Assignment
Your answer is every line of the material below in which the string "menu" occurs.

:::::

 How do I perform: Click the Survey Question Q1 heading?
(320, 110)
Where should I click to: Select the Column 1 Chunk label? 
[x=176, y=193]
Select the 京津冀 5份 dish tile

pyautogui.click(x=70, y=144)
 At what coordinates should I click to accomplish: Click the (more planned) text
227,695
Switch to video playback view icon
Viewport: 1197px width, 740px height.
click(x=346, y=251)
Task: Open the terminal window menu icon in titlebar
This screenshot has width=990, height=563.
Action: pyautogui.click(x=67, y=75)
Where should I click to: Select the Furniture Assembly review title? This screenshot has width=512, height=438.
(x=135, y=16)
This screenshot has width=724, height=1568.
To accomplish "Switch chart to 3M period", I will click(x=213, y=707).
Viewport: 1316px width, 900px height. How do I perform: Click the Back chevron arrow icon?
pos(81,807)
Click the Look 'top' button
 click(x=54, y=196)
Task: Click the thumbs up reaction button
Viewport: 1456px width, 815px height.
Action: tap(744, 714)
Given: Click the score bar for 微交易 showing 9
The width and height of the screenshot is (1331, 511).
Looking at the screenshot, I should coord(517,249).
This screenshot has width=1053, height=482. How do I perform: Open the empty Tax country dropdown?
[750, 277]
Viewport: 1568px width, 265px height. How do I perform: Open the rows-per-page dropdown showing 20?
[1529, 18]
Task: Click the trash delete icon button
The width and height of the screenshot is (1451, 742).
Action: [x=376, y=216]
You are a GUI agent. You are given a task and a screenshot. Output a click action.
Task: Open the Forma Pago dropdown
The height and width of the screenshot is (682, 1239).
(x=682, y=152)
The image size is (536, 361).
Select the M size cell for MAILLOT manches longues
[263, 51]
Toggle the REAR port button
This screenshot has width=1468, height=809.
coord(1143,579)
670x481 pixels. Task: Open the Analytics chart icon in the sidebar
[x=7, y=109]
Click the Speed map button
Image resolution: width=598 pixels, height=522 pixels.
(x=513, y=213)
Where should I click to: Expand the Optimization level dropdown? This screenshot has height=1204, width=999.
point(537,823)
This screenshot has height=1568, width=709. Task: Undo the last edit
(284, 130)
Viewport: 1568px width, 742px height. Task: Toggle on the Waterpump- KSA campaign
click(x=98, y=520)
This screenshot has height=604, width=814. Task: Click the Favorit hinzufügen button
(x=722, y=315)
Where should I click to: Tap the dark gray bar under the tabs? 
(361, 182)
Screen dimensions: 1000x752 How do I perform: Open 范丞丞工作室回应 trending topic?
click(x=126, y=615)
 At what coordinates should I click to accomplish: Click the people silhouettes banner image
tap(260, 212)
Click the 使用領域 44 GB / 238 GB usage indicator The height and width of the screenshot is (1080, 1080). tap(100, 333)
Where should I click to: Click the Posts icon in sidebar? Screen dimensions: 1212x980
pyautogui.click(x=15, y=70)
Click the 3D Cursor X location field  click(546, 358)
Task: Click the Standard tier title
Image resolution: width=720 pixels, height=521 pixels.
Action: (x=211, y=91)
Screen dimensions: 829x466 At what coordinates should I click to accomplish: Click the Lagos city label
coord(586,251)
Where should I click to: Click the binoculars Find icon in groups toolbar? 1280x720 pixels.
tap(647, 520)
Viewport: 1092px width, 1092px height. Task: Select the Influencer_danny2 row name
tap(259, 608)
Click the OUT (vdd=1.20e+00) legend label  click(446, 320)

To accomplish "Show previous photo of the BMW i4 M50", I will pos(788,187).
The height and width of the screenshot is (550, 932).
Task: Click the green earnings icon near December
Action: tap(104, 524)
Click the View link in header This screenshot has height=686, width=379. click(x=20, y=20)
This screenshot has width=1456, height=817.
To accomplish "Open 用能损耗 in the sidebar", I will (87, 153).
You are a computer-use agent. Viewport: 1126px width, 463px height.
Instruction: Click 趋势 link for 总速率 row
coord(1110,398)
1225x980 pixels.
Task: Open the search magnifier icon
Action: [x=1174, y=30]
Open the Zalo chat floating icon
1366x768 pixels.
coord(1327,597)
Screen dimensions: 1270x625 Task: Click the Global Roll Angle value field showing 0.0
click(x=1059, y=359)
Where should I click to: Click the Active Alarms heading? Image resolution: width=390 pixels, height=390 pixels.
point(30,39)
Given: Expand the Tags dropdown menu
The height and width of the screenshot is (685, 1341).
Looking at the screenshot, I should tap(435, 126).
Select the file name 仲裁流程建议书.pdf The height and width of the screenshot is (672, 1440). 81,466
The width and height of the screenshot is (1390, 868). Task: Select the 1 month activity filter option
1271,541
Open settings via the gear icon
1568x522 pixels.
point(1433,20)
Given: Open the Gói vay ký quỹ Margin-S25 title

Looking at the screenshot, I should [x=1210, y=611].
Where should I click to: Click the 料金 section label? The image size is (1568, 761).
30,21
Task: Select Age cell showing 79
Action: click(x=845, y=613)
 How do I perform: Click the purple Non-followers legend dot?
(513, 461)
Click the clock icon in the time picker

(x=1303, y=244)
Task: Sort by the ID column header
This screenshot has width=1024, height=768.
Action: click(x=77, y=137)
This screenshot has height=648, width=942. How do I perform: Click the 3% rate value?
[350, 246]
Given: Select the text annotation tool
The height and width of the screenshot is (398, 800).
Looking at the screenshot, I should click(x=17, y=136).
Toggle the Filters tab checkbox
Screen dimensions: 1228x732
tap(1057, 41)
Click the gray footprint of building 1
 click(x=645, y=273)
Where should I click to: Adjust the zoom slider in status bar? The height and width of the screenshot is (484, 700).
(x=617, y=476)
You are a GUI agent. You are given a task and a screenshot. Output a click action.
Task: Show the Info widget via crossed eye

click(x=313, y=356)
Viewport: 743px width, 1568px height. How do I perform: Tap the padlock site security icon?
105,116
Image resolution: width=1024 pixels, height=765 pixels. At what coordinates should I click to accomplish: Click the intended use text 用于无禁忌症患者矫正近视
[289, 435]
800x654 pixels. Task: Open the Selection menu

:::::

Response to the task
Task: Open the terminal window menu icon in titlebar
Given: Expand the Tags dropdown menu
800x654 pixels. Task: Open the Selection menu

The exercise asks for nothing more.